#### Records uit dataset:
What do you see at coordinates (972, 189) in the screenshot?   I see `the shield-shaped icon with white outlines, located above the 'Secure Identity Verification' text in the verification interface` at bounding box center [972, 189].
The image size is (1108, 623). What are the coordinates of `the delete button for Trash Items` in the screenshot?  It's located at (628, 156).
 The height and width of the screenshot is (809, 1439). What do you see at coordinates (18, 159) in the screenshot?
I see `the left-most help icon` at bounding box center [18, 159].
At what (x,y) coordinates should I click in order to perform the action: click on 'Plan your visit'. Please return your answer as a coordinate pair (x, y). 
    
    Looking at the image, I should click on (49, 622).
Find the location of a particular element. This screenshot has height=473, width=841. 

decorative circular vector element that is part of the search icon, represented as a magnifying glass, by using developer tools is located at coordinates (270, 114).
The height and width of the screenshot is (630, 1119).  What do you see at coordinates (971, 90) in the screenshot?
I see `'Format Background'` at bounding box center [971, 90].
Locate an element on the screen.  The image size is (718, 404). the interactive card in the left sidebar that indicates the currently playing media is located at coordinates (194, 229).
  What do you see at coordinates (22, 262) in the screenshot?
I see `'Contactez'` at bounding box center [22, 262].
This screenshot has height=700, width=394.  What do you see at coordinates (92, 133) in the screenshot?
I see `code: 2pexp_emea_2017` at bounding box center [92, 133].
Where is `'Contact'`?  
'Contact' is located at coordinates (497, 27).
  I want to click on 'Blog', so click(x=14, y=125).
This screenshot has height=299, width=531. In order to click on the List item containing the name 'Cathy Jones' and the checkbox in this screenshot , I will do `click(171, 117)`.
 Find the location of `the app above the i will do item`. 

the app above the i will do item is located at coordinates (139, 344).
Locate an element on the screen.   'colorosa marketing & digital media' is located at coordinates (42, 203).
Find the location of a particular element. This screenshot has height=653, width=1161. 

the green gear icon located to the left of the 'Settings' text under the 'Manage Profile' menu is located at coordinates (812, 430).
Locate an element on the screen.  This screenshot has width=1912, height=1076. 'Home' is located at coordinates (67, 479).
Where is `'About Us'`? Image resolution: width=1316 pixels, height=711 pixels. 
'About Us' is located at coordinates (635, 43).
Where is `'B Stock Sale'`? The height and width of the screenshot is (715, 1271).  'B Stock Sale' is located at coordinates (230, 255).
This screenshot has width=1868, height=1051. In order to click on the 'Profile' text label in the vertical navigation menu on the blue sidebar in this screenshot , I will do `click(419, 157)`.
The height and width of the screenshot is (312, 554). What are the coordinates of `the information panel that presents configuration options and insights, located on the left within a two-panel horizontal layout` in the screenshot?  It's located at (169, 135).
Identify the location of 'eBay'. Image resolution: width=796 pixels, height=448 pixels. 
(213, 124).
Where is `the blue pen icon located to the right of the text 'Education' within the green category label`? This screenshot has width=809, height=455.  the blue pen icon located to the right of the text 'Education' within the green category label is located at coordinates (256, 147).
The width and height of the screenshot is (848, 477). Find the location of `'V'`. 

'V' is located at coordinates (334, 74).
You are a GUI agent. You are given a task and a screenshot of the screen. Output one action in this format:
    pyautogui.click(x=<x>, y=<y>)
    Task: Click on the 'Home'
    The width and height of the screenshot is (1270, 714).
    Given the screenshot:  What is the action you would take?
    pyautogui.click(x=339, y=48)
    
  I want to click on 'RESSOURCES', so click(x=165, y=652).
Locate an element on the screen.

#### Taakomschrijving:
Werk de records hierboven bij door overal "Locate an element on the screen" te vervangen door "Find an element on the screen". Laat de rest van de tekst ongewijzigd.

#### Eindresultaat:
What do you see at coordinates (972, 189) in the screenshot?   I see `the shield-shaped icon with white outlines, located above the 'Secure Identity Verification' text in the verification interface` at bounding box center [972, 189].
The image size is (1108, 623). What are the coordinates of `the delete button for Trash Items` in the screenshot?  It's located at (628, 156).
 The height and width of the screenshot is (809, 1439). What do you see at coordinates (18, 159) in the screenshot?
I see `the left-most help icon` at bounding box center [18, 159].
At what (x,y) coordinates should I click in order to perform the action: click on 'Plan your visit'. Please return your answer as a coordinate pair (x, y). 
    
    Looking at the image, I should click on (49, 622).
Find the location of a particular element. This screenshot has height=473, width=841. 

decorative circular vector element that is part of the search icon, represented as a magnifying glass, by using developer tools is located at coordinates (270, 114).
The height and width of the screenshot is (630, 1119).  What do you see at coordinates (971, 90) in the screenshot?
I see `'Format Background'` at bounding box center [971, 90].
Find an element on the screen.  The image size is (718, 404). the interactive card in the left sidebar that indicates the currently playing media is located at coordinates (194, 229).
  What do you see at coordinates (22, 262) in the screenshot?
I see `'Contactez'` at bounding box center [22, 262].
This screenshot has height=700, width=394.  What do you see at coordinates (92, 133) in the screenshot?
I see `code: 2pexp_emea_2017` at bounding box center [92, 133].
Where is `'Contact'`?  
'Contact' is located at coordinates (497, 27).
  I want to click on 'Blog', so click(x=14, y=125).
This screenshot has height=299, width=531. In order to click on the List item containing the name 'Cathy Jones' and the checkbox in this screenshot , I will do `click(171, 117)`.
 Find the location of `the app above the i will do item`. 

the app above the i will do item is located at coordinates (139, 344).
Find an element on the screen.   'colorosa marketing & digital media' is located at coordinates (42, 203).
Find the location of a particular element. This screenshot has height=653, width=1161. 

the green gear icon located to the left of the 'Settings' text under the 'Manage Profile' menu is located at coordinates (812, 430).
Find an element on the screen.  This screenshot has width=1912, height=1076. 'Home' is located at coordinates (67, 479).
Where is `'About Us'`? Image resolution: width=1316 pixels, height=711 pixels. 
'About Us' is located at coordinates (635, 43).
Where is `'B Stock Sale'`? The height and width of the screenshot is (715, 1271).  'B Stock Sale' is located at coordinates (230, 255).
This screenshot has width=1868, height=1051. In order to click on the 'Profile' text label in the vertical navigation menu on the blue sidebar in this screenshot , I will do `click(419, 157)`.
The height and width of the screenshot is (312, 554). What are the coordinates of `the information panel that presents configuration options and insights, located on the left within a two-panel horizontal layout` in the screenshot?  It's located at (169, 135).
Identify the location of 'eBay'. Image resolution: width=796 pixels, height=448 pixels. 
(213, 124).
Where is `the blue pen icon located to the right of the text 'Education' within the green category label`? This screenshot has width=809, height=455.  the blue pen icon located to the right of the text 'Education' within the green category label is located at coordinates (256, 147).
The width and height of the screenshot is (848, 477). Find the location of `'V'`. 

'V' is located at coordinates (334, 74).
You are a GUI agent. You are given a task and a screenshot of the screen. Output one action in this format:
    pyautogui.click(x=<x>, y=<y>)
    Task: Click on the 'Home'
    The width and height of the screenshot is (1270, 714).
    Given the screenshot:  What is the action you would take?
    pyautogui.click(x=339, y=48)
    
  I want to click on 'RESSOURCES', so click(x=165, y=652).
Find an element on the screen.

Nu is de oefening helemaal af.